None of this, however, is the same as knowing who she really is: what she thinks, feels, loves and hates, what makes her tick behind that impressively poised public persona. A slickly assembled bio-documentary from the Hulu stable, “I Am Greta” feigns to ask the question answered by its declamatory title, only to present us with all the details we already knew in response. As a summation of her remarkable achievements to date in public life, Nathan Grossman’s film is reasonably thorough, and sometimes rousing, amply showcasing Thunberg’s candid gifts as a truth-to-power speaker. Yet as a portrait of the girl behind the cause, it’s cautious and rarely illuminating, speckled with moments of domestic intimacy that nonetheless feel carefully vetted.
Grossman, a Swedish filmmaker introduced to the Thunberg family before she became a household name, benefits from the earliness of his access. His camera is there to follow her clear, compelling and remarkably swift trajectory from lone protester — skipping school to quietly demonstrate outside Swedish parliament, to the bewilderment of passersby — to the figurehead of a millions-strong global movement. That is achieved via a crammed appointments diary of speeches, meetings and conference invitations across Europe and, following a climactic and much-touted sea voyage, the United States. The film effectively adopts the structure of that exhaustive travel itinerary, criss-crossing from a UN climate conference in Poland to the EU Parliament in Brussels to an awareness-raising visit to Germany’s devastatingly razed Hambach Forest, and so on.
Along the way, we’re shown celebrity encounters with the likes of Arnold Schwarzenegger, Emmanuel Macron and former British House of Commons speaker John Bercow, all of whom nod, smile and congratulate Thunberg on her drive and principles. It’s clear these are glib publicity obligations rather than true meetings of minds, and “I Am Greta” is most interesting when its young subject calls out such formalities. “We haven’t taken to the streets for you to take selfies with us and tell us you admire what we do,” she says in one of her conference addresses, which get pithier and more pointed over the course of a year.
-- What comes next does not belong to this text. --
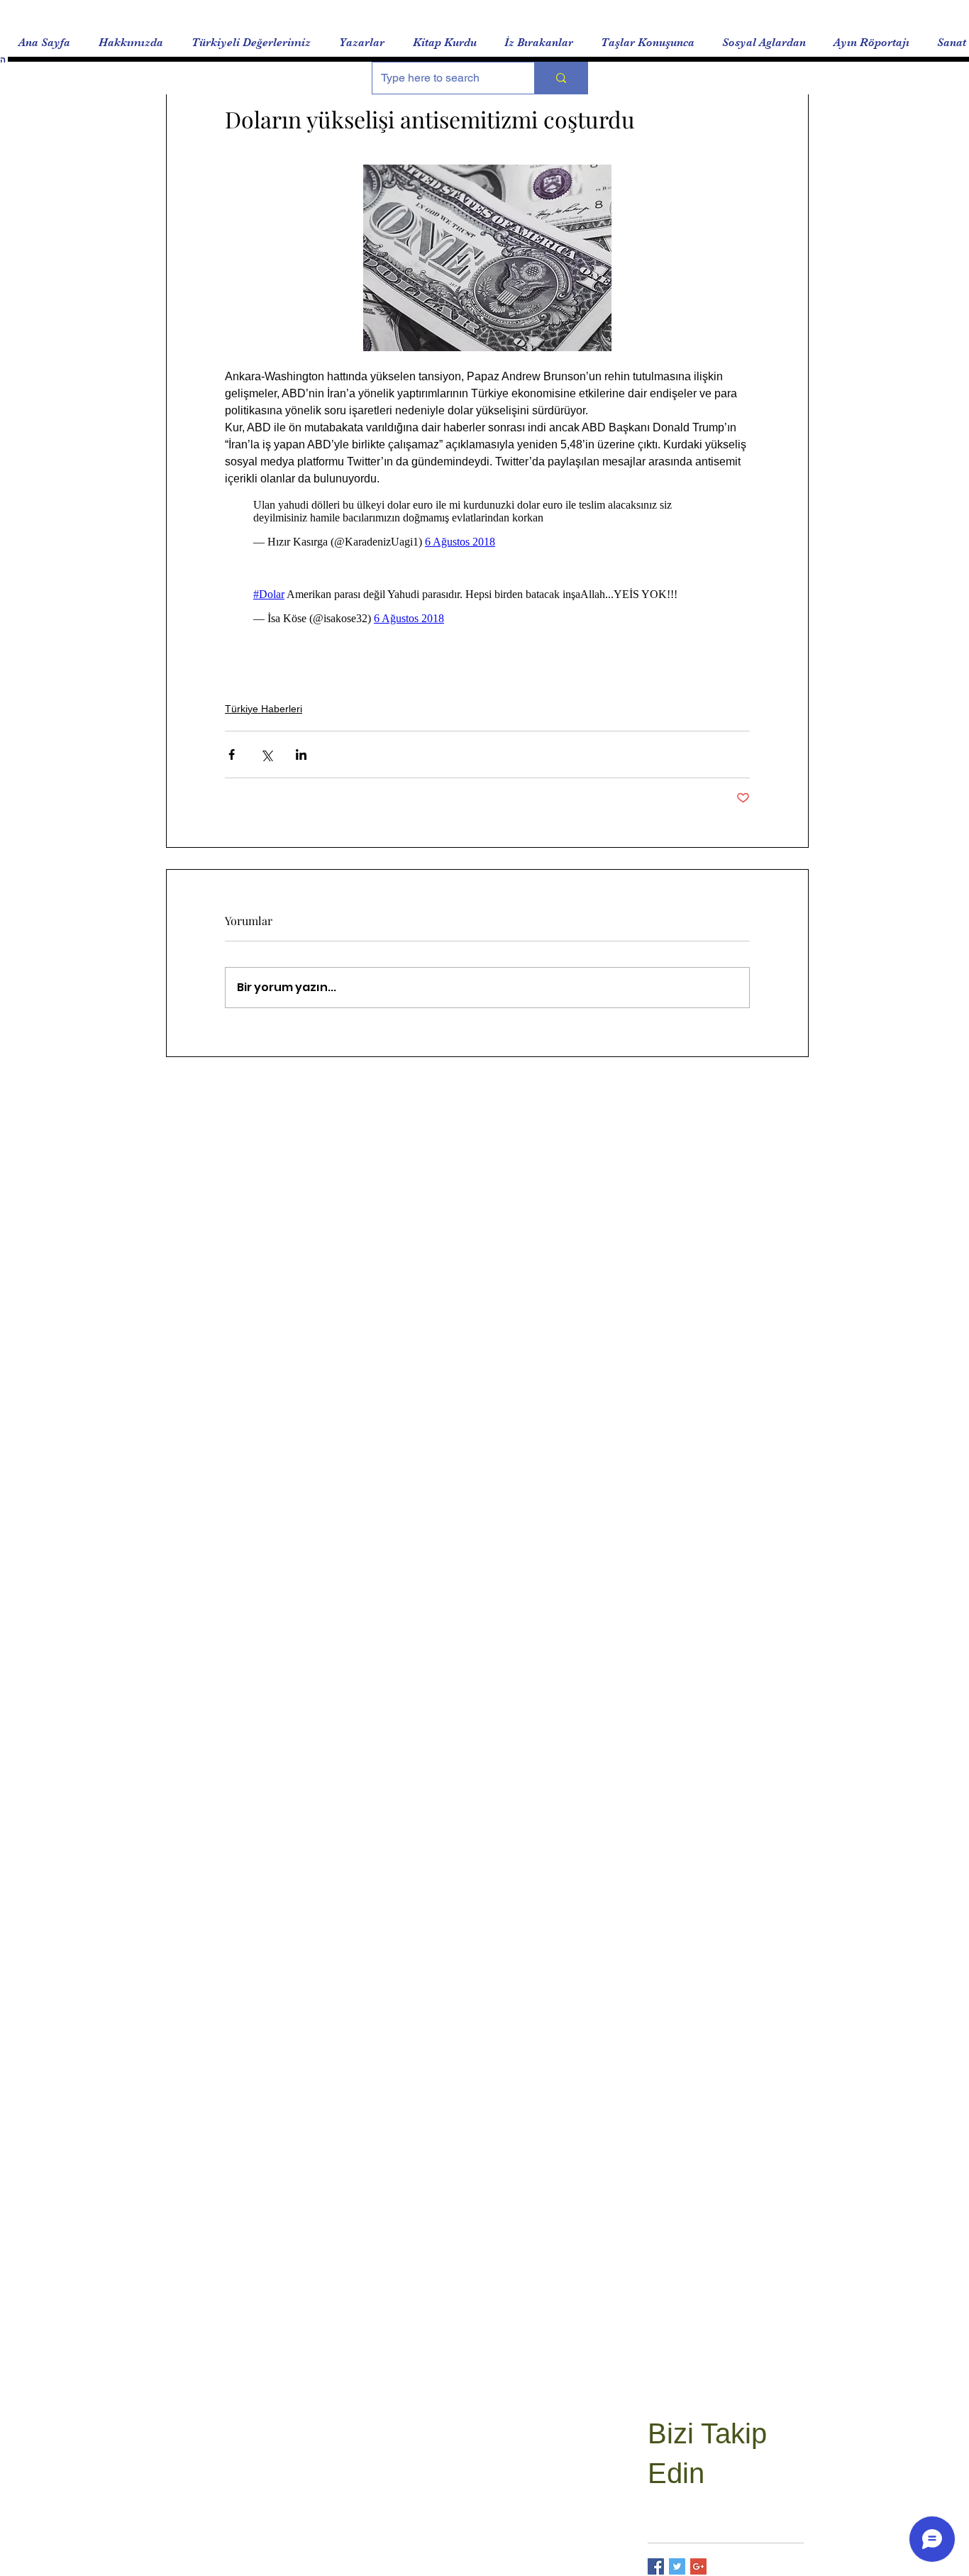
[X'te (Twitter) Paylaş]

Thunberg speaks of her exasperation at empty gestures of allyship (“Everyone promises to shape up [but] it’s a role-playing game,” she sighs), though a cannier, more self-aware doc would consider the filmmakers’ role in all this. Is “I Am Greta” serving her message or merely sympathizing with it? In its most affecting moments, Grossman’s film shows how her personal and environmental anxieties come to a stifling head in attacks of ennui or stage fright prior to major engagements, though it’s debatable whether the camera is her friend or foe in such circumstances.
If such scenes — along with lighter off-duty ones, as when she laughs off Twitter trolls while scrolling through her phone at home — offer us flickers off the “real” Greta, the film still invites more questions about her life than it answers. Her father Svante may be shown by her side throughout her travels, but we’re given no details as to his personal history, or what enables him to devote his life full-time to his daughter’s campaign; her mother is glimpsed fleetingly, and the rest of her family not at all. We look in briefly on Thunberg’s middle-school graduation ceremony, but otherwise her school life and place in her peer community are left for us to vaguely surmise.
That’s not especially surprising: Thunberg owes her public no great personal access, and “I Am Greta” is clearly at some pains to respect and protect the mental health of its young and vulnerable heroine. But it does mean Grossman’s film runs into the same wall as Davis Guggenheim’s similarly constructed youth-activist profile “He Named Me Malala” some years ago: It’s all but impossible for a documentary to reveal a new side of its subject while keeping a tactful distance. That conundrum is unlikely to stop “I Am Greta” from being a considerable crowdpleaser as it travels the festival circuit following its Venice premiere, or when it lands Stateside on the Hulu platform from Nov. 13. But assuming her career continues to prosper in the determined direction it has taken, there are doubtless more penetrating profiles in her future.